**What to do:** Write the records out again, exactly.
[Start of Attachment]
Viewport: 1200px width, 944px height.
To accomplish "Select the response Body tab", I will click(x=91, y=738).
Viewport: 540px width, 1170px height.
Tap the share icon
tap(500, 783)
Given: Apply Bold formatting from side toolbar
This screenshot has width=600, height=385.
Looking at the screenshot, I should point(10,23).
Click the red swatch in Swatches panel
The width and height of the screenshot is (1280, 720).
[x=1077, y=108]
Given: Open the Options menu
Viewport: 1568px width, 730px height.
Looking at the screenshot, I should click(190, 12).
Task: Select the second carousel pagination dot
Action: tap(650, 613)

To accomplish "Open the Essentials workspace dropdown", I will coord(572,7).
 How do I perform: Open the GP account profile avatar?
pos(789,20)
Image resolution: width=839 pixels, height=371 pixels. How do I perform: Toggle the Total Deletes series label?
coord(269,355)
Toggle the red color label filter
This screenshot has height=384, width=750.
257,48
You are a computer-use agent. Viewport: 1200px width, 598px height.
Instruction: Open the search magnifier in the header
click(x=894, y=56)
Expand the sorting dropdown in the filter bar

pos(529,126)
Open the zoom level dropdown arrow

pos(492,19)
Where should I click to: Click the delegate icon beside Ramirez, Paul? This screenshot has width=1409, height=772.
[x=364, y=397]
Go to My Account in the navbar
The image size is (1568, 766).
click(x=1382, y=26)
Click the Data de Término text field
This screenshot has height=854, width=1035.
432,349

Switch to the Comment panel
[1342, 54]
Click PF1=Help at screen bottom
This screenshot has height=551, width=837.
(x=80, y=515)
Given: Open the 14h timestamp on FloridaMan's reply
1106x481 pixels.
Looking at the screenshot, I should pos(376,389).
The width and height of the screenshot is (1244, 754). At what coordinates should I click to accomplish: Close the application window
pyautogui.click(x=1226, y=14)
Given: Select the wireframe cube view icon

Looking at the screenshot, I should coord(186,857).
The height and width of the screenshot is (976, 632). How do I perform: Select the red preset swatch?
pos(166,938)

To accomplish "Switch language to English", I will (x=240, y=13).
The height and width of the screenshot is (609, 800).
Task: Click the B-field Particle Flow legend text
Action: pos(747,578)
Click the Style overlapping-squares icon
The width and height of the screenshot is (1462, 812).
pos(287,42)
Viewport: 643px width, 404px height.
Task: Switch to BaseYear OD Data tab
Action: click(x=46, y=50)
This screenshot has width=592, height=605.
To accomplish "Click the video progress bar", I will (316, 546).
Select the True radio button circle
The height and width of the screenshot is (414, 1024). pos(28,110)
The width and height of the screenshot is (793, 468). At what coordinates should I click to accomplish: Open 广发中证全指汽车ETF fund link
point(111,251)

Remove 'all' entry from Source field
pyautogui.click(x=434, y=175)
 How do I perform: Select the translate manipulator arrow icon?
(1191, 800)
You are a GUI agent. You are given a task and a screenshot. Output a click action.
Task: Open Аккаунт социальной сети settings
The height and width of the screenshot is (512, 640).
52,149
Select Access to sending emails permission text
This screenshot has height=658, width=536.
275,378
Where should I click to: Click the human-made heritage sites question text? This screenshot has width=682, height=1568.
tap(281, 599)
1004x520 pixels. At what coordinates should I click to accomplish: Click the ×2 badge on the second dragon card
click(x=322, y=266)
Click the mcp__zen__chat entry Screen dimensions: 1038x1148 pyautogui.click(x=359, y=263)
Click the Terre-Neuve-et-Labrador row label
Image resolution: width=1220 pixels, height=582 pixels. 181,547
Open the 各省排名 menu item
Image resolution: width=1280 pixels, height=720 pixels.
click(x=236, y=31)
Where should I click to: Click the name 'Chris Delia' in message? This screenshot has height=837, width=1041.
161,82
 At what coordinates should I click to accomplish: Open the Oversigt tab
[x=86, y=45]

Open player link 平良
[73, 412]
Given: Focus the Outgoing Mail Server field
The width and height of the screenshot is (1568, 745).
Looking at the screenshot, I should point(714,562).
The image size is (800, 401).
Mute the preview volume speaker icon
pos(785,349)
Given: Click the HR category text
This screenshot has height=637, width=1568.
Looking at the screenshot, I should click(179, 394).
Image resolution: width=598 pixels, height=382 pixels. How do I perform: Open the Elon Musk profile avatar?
[End of Attachment]
**Exercise output:**
Viewport: 1200px width, 944px height.
To accomplish "Select the response Body tab", I will click(x=91, y=738).
Viewport: 540px width, 1170px height.
Tap the share icon
tap(500, 783)
Given: Apply Bold formatting from side toolbar
This screenshot has width=600, height=385.
Looking at the screenshot, I should point(10,23).
Click the red swatch in Swatches panel
The width and height of the screenshot is (1280, 720).
[x=1077, y=108]
Given: Open the Options menu
Viewport: 1568px width, 730px height.
Looking at the screenshot, I should click(190, 12).
Task: Select the second carousel pagination dot
Action: tap(650, 613)

To accomplish "Open the Essentials workspace dropdown", I will coord(572,7).
 How do I perform: Open the GP account profile avatar?
pos(789,20)
Image resolution: width=839 pixels, height=371 pixels. How do I perform: Toggle the Total Deletes series label?
coord(269,355)
Toggle the red color label filter
This screenshot has height=384, width=750.
257,48
You are a computer-use agent. Viewport: 1200px width, 598px height.
Instruction: Open the search magnifier in the header
click(x=894, y=56)
Expand the sorting dropdown in the filter bar

pos(529,126)
Open the zoom level dropdown arrow

pos(492,19)
Where should I click to: Click the delegate icon beside Ramirez, Paul? This screenshot has width=1409, height=772.
[x=364, y=397]
Go to My Account in the navbar
The image size is (1568, 766).
click(x=1382, y=26)
Click the Data de Término text field
This screenshot has height=854, width=1035.
432,349

Switch to the Comment panel
[1342, 54]
Click PF1=Help at screen bottom
This screenshot has height=551, width=837.
(x=80, y=515)
Given: Open the 14h timestamp on FloridaMan's reply
1106x481 pixels.
Looking at the screenshot, I should pos(376,389).
The width and height of the screenshot is (1244, 754). At what coordinates should I click to accomplish: Close the application window
pyautogui.click(x=1226, y=14)
Given: Select the wireframe cube view icon

Looking at the screenshot, I should coord(186,857).
The height and width of the screenshot is (976, 632). How do I perform: Select the red preset swatch?
pos(166,938)

To accomplish "Switch language to English", I will (x=240, y=13).
The height and width of the screenshot is (609, 800).
Task: Click the B-field Particle Flow legend text
Action: pos(747,578)
Click the Style overlapping-squares icon
The width and height of the screenshot is (1462, 812).
pos(287,42)
Viewport: 643px width, 404px height.
Task: Switch to BaseYear OD Data tab
Action: click(x=46, y=50)
This screenshot has width=592, height=605.
To accomplish "Click the video progress bar", I will (316, 546).
Select the True radio button circle
The height and width of the screenshot is (414, 1024). pos(28,110)
The width and height of the screenshot is (793, 468). At what coordinates should I click to accomplish: Open 广发中证全指汽车ETF fund link
point(111,251)

Remove 'all' entry from Source field
pyautogui.click(x=434, y=175)
 How do I perform: Select the translate manipulator arrow icon?
(1191, 800)
You are a GUI agent. You are given a task and a screenshot. Output a click action.
Task: Open Аккаунт социальной сети settings
The height and width of the screenshot is (512, 640).
52,149
Select Access to sending emails permission text
This screenshot has height=658, width=536.
275,378
Where should I click to: Click the human-made heritage sites question text? This screenshot has width=682, height=1568.
tap(281, 599)
1004x520 pixels. At what coordinates should I click to accomplish: Click the ×2 badge on the second dragon card
click(x=322, y=266)
Click the mcp__zen__chat entry Screen dimensions: 1038x1148 pyautogui.click(x=359, y=263)
Click the Terre-Neuve-et-Labrador row label
Image resolution: width=1220 pixels, height=582 pixels. 181,547
Open the 各省排名 menu item
Image resolution: width=1280 pixels, height=720 pixels.
click(x=236, y=31)
Where should I click to: Click the name 'Chris Delia' in message? This screenshot has height=837, width=1041.
161,82
 At what coordinates should I click to accomplish: Open the Oversigt tab
[x=86, y=45]

Open player link 平良
[73, 412]
Given: Focus the Outgoing Mail Server field
The width and height of the screenshot is (1568, 745).
Looking at the screenshot, I should point(714,562).
The image size is (800, 401).
Mute the preview volume speaker icon
pos(785,349)
Given: Click the HR category text
This screenshot has height=637, width=1568.
Looking at the screenshot, I should click(179, 394).
Image resolution: width=598 pixels, height=382 pixels. How do I perform: Open the Elon Musk profile avatar?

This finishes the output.